Inseguridad e inconformidad social



“La inseguridad es el principal elemento de preocupación de la población”, reconoce el secretario de Gobierno, quien acude a la “estabilidad” derivada de la intervención del gobierno federal para atender los delitos de alto impacto, forzada por el alzamiento de los grupos de autodefensa que hicieron a un lado al gobierno del estado para encargarse de la seguridad de los municipios, primero en Cherán y después en varios municipios de la región de Tierra Caliente.

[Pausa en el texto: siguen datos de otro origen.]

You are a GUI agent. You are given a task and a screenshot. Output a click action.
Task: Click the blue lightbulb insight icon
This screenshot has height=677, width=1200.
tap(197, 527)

“Venimos de un proceso que luego se nos olvida, pero en el que años atrás los episodios de inseguridad eran bastante catastróficos y alarmantes. Recordar que había momentos en esta ciudad capital y en las principales ciudades de Michoacán que cuando se detenía a algún delincuente que formaba parte de la estructura delincuencial hegemónica en nuestro estado, en simultáneo te bloqueaban las entradas y salidas de todas las ciudades importantes de Michoacán, en simultáneo te incendiaban vehículos a particulares que iban pasando por el lugar, lo que hablaba de acciones concertadas que tenían en ese momento los grupos delincuenciales la capacidad para articularse y generar este tipo de respuestas”.

El responsable de la política interna reconoce que aún no se ha podido avanzar a una situación idónea para “quitar a la sociedad, a la opinión pública y al ciudadano de su conciencia, de su sentimiento de su percepción, esa sensación de inseguridad que le preocupa y le afecta sin duda ha habido esfuerzos muy importantes para rebasar y no vivir aquellos episodios”. El esfuerzo de la administración de Silvano Aureoles, agrega Adrián López Solís, es fortalecer la capacidad institucional del gobierno estatal para poder aglutinar los recursos de todos los niveles de gobierno con estrategias operativas respaldadas por esa fortaleza.

El proceso incluye, dice, el reforzamiento de la Policía Michoacán. “Se está trabajando para reclutar y capacitar a la nueva Policía de Michoacán, ya habiendo depurado a los llamados autodefensas, habiendo depurado la llamada Fuerza Rural, habiendo extinguido la serie de policías que había en Michoacán y conformado una sola Policía, todo ello para que Michoacán tenga su propia capacidad de respuesta ante el fenómeno de la inseguridad y que entonces el apoyo subsidiario que prestan las corporaciones como el Ejército y la Marina no sea el soporte principal de la tarea principal del gobierno en esa materia”.

Pero la estrategia de ataque a los cárteles se tradujo en el surgimiento de grupos delictivos más pequeños y acciones individuales de criminales que atentan contra la seguridad ciudadana, provocando que el episodio narrado en el pasado por el secretario de Gobierno permanezca como un presente de los michoacanos. “No podemos ser omisos en reconocer que el problema persiste, pero no persiste en la misma dimensión que en otros momentos, eso sería necesario resaltar y también, siendo responsable, decir que persistiendo el problema debe persistir la determinación de la autoridad para combatirlo”.

Ante la atomización de los delitos, señala Solís, “no podemos separar el problema de la inseguridad; es un gran problema que hay que entender en sus diferentes componentes, hay algunos que que son generadores de violencia y que es una violencia que impacta a toda la cadena del problema, ya no podemos hablar que se trata de delitos federales o que se trata nada más (de delitos del fuero común) son todos los delitos que los vinculan”.